I went to the local mental health hospital and confessed all that is currently not right. They took note and prescribed some anti anxiety meds to go long with my usual cocktail. This particular drug (Lorazepam) has really helped me out when I have had heightened symptoms before.
I went to the gym for 2.5 hours and have now taken my meds and so I hope that together they will start to release some sort of calmer effect. Either way, I will let you know.
All of the positive things in my life are simply wonderful but I cannot forget that I am suffering from several brutal and intense mental health problems. I cannot just turn my illness off. Yes, I have moments, sometimes days and weeks of, “normality” but I live in cycles and cycles of extreme highs and extreme lows. The pattern is irregular but it seems that if I have a good time, it is always followed by a long, hard and confusing time.
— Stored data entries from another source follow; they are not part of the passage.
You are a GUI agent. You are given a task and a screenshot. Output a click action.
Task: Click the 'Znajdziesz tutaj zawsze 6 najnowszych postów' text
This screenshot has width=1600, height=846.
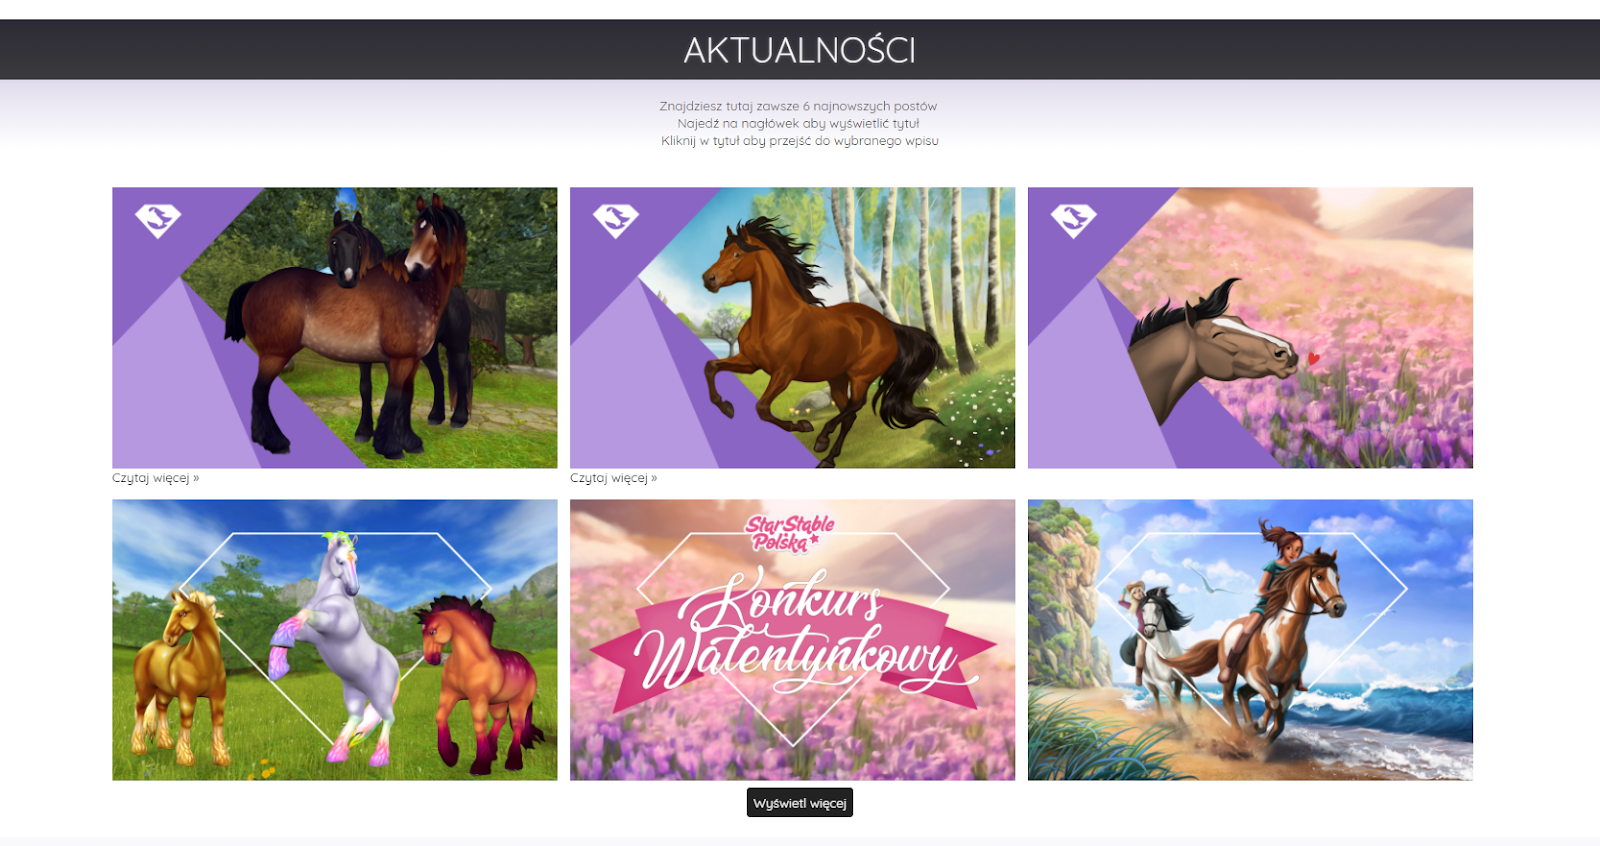click(x=798, y=106)
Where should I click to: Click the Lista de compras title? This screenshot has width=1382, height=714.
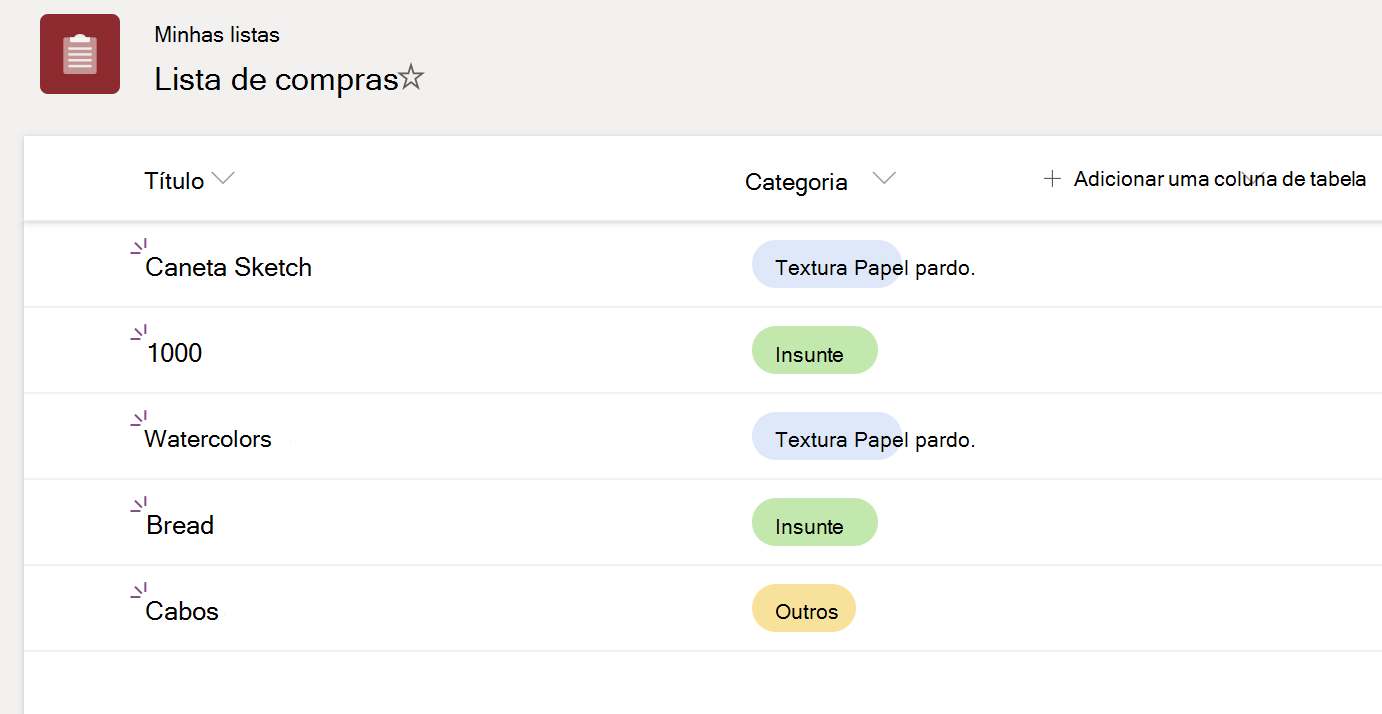(x=276, y=79)
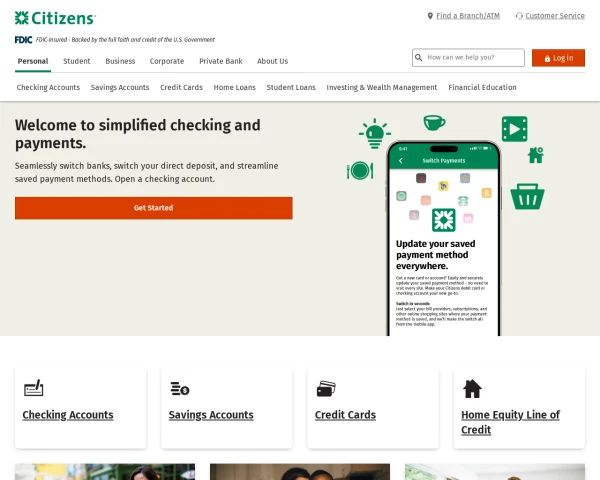Click the house icon above Home Equity
Image resolution: width=600 pixels, height=480 pixels.
[472, 389]
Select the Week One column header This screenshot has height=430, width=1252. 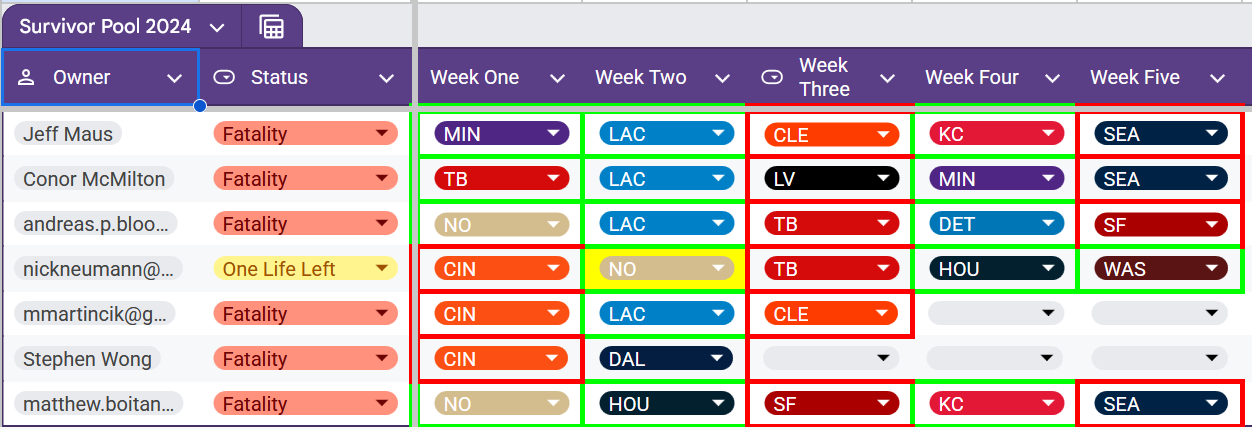[474, 78]
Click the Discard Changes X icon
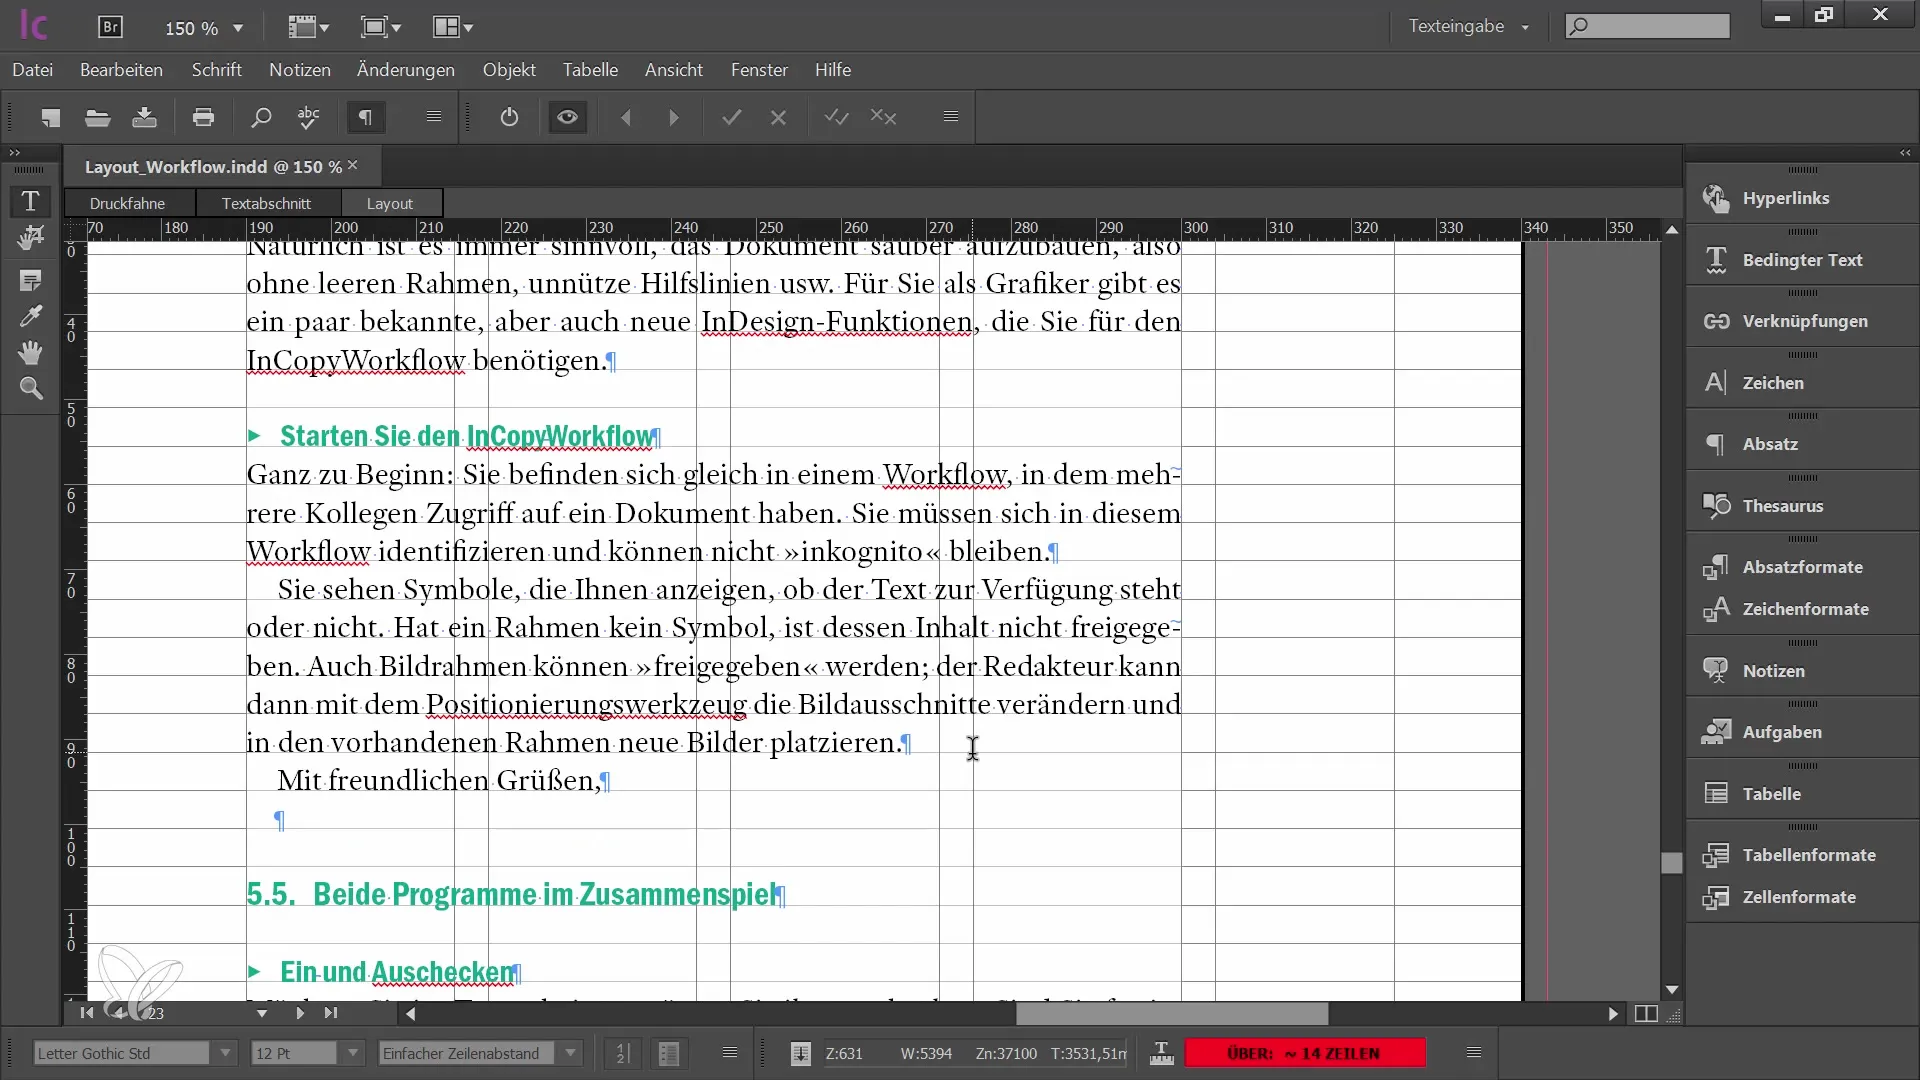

I long for the days of nothingness. Hopefully either the meds or therapy will cure me of this in time, perhaps I will just be better at controlling them. I already know that supressing them does not work, stuff always finds a way of coming back, rising up even worse then before. Who knows!? Just know that I am trying and when I have the ability to think rationally, the last thing that I want to do is cause pain and suffering to anyone. Only you must understand, my rationalism is often clouded by continuous negative and controlling thoughts, voices, hallucinations and psychosis. I am battling against them everyday, I just choose not to talk about this to much as I don’t want to give them the power to control my life even more! I think it is all almost impossible for you to understand if you haven’t experienced it, but I thank you for trying. When I choose to disclose via the means of poetry, they are always cryptic, I can write what I am feeling in a creative manner, I don’t spell things out and it helps me make sense of it all. I really hope that my honesty offers many of you comfort in knowing that if you have similar problems, you are not alone.